Working together to end severe malnutrition in Bangsamoro children
One in every two children in the Bangsamoro region is malnourished. The COVID-19 pandemic has made the situation worse as children miss out on health and nutrition services.
One in every two children in the Bangsamoro region is malnourished. The COVID-19 pandemic has made the situation worse as children miss out on health and nutrition services due to severely limited outreach to remote barangays made more difficult by restrictions on movement within the region. Strict community quarantines have led to job loss and less income for already poverty-stricken families.
When her then 9-month-old daughter Norhata got sick, Normina, 33, braved the 5-kilometer distance to her town’s rural health center to ask for help. Her usual concoction of leaves and coconut did nothing to treat the severe cough and fever.
At the health center, Normina met Saida, a nutrition worker who immediately helped them. “They checked my daughter and gave us some medicines,” Normina said. “They told me that she had severe acute malnutrition and needed immediate help.”
Children who have severe acute malnutrition (SAM) are too thin for their height and age. SAM is a serious child health problem especially in the Bangsamoro Autonomous Region in Muslim Mindanao (BARMM) where remoteness and poverty make access to basic health and nutrition services difficult.
The family lives in Datu Saudi Ampatuan, 55 kilometers from Cotabato City in BARMM. Normina’s husband is a farmer while she stays at home. All seven children were delivered at home and had never been vaccinated or checked by health workers. Normina admits that her children are unusually thin, but she believes they just took after her small and thin frame.
Norhata weighed 4.6 kilos – less than half of the average weight for children her age. Her twin sister, Norhaya, had similar health problems although not as bad as hers. Children should be exclusively breastfed from birth and then given complementary solid food starting 6 months. But the girls were only getting sugared water. If they’re lucky, they also get a small bowl of porridge.
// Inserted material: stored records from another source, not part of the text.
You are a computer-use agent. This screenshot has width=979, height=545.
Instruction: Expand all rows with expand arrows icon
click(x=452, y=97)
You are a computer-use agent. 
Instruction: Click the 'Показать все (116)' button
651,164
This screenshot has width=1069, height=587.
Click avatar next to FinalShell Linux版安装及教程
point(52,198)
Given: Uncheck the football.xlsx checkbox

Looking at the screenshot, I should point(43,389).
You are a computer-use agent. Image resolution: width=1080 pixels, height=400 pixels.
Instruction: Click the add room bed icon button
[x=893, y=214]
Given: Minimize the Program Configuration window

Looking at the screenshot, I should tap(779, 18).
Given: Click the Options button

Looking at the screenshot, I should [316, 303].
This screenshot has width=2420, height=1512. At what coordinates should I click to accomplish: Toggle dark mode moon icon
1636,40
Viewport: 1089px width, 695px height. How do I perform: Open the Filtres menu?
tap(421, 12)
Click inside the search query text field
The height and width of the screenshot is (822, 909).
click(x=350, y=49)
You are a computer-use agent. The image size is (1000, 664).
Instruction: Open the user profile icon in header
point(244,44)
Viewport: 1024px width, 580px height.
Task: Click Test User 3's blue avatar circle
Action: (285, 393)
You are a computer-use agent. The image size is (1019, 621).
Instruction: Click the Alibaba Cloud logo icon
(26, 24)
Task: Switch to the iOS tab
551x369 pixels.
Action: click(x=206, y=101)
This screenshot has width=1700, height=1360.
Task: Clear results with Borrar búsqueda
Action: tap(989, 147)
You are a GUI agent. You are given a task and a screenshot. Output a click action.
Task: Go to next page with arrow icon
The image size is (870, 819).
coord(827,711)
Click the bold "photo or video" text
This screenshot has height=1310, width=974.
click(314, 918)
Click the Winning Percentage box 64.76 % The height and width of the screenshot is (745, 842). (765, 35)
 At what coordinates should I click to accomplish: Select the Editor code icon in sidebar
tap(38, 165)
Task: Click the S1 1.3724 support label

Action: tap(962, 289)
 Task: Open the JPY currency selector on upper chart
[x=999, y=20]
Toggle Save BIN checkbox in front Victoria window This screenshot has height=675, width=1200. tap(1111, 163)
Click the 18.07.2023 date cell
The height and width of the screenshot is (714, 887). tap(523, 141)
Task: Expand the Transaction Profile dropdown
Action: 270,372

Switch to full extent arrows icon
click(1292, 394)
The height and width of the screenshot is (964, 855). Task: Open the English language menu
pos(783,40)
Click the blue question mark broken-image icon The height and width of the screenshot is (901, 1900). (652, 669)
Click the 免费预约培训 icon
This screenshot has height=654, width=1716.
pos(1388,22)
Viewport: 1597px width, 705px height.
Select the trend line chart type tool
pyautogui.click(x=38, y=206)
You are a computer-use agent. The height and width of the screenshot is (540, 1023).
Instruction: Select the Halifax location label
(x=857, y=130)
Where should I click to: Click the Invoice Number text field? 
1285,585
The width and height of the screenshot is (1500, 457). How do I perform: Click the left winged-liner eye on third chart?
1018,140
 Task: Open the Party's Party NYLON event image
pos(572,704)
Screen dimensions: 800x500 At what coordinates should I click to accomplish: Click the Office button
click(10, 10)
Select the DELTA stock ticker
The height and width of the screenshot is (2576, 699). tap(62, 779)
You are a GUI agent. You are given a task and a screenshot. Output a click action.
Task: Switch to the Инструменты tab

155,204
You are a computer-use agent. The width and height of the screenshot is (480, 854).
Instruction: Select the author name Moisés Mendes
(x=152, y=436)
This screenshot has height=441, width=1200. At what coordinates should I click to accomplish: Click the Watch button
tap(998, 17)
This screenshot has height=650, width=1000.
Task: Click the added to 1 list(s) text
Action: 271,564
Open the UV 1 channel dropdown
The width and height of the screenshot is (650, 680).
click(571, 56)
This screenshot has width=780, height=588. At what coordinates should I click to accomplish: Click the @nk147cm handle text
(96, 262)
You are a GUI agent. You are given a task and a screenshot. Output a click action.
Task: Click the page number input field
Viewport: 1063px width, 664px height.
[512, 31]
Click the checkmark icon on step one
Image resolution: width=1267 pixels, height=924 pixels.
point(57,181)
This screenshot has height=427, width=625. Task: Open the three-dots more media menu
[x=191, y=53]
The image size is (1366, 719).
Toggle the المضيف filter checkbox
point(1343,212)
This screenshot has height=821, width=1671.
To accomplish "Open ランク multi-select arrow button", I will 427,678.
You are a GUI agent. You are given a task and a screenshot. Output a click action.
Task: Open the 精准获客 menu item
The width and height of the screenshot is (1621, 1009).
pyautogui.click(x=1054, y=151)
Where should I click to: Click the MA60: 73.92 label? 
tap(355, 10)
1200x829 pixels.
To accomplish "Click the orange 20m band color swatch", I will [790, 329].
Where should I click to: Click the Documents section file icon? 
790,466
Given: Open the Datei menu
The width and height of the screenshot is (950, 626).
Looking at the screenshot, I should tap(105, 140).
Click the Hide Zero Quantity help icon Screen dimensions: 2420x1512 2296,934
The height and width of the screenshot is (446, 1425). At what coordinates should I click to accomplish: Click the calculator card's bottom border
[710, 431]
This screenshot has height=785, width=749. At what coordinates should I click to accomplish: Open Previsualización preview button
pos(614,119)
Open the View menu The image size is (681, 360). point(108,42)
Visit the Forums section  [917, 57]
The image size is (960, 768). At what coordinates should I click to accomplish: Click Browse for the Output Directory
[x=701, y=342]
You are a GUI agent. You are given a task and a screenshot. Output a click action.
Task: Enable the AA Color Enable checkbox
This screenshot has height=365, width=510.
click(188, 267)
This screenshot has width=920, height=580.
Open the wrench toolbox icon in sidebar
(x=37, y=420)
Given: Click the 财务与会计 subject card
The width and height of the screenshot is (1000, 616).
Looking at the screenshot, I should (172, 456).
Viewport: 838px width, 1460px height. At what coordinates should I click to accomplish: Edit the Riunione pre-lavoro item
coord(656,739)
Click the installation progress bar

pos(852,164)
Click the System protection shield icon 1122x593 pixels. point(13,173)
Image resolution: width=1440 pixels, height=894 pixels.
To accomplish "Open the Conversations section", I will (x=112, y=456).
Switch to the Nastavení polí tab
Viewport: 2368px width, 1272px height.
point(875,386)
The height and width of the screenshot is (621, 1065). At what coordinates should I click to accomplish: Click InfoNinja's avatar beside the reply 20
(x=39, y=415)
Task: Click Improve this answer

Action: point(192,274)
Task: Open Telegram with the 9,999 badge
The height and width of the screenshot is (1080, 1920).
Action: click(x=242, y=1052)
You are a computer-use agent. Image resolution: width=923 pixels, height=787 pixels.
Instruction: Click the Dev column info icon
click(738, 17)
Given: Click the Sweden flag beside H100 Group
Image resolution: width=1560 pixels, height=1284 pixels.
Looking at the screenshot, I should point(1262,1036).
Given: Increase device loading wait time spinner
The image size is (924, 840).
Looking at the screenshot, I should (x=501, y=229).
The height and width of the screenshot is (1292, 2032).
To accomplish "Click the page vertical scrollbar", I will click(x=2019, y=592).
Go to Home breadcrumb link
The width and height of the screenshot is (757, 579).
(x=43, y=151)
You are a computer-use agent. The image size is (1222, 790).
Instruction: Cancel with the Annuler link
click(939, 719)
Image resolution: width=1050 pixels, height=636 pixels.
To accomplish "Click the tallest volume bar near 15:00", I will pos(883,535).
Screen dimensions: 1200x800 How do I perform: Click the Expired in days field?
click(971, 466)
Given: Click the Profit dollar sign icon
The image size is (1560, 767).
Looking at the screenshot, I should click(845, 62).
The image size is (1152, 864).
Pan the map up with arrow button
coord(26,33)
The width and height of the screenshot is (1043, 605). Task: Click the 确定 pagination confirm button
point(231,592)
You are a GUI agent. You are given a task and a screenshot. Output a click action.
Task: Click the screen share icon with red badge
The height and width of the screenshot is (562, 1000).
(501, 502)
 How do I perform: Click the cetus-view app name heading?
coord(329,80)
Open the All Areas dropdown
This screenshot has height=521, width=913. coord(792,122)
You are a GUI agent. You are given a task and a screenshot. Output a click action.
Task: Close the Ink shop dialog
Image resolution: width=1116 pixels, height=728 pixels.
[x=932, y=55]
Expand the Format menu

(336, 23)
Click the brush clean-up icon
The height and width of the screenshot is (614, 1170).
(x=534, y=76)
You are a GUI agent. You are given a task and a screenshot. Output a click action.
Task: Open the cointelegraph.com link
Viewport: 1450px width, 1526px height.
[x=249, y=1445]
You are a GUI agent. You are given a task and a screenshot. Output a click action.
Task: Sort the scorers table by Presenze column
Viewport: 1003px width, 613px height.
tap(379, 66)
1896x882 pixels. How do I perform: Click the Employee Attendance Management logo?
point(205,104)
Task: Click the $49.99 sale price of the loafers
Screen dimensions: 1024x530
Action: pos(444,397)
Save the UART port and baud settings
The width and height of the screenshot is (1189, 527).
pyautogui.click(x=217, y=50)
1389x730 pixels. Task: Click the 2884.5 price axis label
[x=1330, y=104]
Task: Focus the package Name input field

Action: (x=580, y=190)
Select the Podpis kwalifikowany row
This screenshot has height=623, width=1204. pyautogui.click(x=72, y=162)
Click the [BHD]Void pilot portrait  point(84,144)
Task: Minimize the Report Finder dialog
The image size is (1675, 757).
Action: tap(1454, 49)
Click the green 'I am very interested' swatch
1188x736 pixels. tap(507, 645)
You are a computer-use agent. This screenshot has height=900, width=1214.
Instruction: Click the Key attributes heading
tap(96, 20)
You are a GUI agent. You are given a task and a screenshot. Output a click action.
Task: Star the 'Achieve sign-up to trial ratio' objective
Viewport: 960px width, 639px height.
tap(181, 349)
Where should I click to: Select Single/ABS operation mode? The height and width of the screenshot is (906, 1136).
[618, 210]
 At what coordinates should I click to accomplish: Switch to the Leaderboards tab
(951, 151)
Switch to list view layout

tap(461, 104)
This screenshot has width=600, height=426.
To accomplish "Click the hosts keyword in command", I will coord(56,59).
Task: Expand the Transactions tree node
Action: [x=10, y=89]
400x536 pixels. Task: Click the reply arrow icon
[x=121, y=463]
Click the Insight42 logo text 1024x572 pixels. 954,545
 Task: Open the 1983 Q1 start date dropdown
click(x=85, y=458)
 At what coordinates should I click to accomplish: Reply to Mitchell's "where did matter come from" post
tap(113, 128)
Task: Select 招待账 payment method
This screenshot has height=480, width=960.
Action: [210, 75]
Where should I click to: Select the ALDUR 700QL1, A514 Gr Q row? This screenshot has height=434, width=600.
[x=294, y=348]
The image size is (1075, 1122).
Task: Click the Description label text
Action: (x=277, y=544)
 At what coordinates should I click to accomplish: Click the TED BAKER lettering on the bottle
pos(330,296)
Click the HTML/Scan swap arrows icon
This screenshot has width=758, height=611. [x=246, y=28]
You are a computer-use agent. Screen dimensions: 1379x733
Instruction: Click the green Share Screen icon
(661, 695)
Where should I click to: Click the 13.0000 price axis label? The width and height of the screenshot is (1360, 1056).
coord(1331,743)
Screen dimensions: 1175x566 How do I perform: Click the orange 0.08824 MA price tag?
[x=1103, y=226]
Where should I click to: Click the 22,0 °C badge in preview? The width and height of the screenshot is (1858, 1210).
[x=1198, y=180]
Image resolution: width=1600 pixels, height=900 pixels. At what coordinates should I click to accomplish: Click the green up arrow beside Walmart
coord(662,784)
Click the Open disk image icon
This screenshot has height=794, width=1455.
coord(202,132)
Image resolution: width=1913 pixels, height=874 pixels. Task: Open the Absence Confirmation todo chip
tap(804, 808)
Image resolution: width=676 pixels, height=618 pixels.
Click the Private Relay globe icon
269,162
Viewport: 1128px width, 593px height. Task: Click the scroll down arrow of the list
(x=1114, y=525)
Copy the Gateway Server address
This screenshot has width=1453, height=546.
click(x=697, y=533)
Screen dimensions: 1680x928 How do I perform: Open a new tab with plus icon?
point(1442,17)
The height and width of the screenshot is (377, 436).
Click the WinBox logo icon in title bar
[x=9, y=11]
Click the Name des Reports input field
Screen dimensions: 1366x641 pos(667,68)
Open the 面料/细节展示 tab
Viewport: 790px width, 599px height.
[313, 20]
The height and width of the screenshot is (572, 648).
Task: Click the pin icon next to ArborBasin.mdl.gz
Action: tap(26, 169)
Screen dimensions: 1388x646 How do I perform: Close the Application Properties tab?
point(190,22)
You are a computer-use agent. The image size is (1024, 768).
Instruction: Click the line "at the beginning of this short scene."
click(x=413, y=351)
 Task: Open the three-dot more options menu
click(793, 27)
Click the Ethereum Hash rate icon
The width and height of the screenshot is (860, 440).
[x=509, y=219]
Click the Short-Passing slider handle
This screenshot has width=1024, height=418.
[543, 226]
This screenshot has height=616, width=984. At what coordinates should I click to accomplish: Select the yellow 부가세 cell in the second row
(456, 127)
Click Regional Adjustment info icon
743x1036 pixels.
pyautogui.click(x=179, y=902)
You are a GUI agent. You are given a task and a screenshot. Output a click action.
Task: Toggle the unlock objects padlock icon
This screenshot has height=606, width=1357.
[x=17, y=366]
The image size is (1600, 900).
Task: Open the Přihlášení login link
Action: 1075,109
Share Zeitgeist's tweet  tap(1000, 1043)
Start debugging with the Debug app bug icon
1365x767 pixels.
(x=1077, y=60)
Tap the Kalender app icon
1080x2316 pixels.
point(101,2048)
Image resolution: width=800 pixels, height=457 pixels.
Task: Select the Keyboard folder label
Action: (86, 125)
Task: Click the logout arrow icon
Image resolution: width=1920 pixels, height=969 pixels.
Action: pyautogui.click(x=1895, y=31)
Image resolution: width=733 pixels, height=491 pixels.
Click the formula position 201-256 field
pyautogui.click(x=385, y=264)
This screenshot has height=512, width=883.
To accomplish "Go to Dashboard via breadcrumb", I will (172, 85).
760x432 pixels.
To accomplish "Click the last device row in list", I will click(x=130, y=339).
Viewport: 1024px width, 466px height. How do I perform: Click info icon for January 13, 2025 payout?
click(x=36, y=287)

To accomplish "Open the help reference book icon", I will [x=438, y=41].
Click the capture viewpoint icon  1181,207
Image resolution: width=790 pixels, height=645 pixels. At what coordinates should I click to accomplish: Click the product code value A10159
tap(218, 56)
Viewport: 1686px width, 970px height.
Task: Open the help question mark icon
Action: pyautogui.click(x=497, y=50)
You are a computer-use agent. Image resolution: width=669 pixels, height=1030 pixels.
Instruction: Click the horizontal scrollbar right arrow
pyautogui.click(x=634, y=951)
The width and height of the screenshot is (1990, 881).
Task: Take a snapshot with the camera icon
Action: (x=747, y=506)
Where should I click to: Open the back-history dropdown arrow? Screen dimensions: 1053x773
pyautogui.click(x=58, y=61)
Severe Acute Malnutrition (SAM) is a serious child health problem especially in the Bangsamoro Autonomous Region in Muslim Mindanao (BARMM) where remoteness and poverty make access to basic health and nutrition services difficult.
A long-standing, prevalent problem for children
Saida, 27, easily recognized the symptoms of SAM and gave them supplemental food and vitamins. She also encouraged the mother to give Norhata bigger meal portions, difficult advice to follow given the family’s meager income.
“Malnutrition is common in our town especially among families with many children. Food is scarce so when babies start eating solid food, they are given small portions compared to the rest of the family,” she said, adding that dietary diversity is poor and mothers often could not breastfeed because they themselves are malnourished or too busy working the farm with their husbands.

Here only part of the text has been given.